• TASK OBJECTIVE: Copy exactly the lines from the start of the data below through the one that carries "Task: Click the pink TechRadar logo icon", and only those.
== RECORD EXCERPTS
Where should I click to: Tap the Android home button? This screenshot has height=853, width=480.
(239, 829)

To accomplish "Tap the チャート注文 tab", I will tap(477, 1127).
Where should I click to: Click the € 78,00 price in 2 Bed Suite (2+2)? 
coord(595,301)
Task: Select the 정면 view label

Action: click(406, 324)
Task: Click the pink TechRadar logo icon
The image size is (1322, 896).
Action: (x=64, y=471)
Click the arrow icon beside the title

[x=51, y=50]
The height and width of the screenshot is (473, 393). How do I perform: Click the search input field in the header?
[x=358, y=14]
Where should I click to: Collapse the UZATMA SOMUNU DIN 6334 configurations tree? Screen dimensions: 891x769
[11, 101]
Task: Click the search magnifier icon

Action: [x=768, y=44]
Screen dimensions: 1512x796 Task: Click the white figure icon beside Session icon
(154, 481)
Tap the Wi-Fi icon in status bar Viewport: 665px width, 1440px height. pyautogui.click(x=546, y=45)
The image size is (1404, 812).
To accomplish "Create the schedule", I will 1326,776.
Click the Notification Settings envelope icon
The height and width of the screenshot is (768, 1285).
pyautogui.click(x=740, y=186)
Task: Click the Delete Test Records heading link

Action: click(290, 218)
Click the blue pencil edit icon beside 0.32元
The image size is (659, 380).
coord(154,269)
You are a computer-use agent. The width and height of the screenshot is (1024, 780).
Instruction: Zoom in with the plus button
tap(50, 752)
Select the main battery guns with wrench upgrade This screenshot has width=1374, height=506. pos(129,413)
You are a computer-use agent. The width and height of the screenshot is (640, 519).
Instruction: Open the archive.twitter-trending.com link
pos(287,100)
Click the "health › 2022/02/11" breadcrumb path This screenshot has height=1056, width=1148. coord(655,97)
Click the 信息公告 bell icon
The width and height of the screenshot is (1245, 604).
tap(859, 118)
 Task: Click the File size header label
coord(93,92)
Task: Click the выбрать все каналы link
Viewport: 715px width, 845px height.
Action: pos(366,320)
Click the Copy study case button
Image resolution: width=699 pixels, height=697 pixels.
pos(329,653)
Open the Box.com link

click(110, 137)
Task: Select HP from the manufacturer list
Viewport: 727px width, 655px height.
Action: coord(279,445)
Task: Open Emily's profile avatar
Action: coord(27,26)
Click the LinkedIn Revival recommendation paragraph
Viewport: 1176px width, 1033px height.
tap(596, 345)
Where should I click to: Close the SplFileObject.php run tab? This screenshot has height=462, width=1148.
====
• ANSWER BOX:
Where should I click to: Tap the Android home button? This screenshot has height=853, width=480.
(239, 829)

To accomplish "Tap the チャート注文 tab", I will tap(477, 1127).
Where should I click to: Click the € 78,00 price in 2 Bed Suite (2+2)? 
coord(595,301)
Task: Select the 정면 view label

Action: click(406, 324)
Task: Click the pink TechRadar logo icon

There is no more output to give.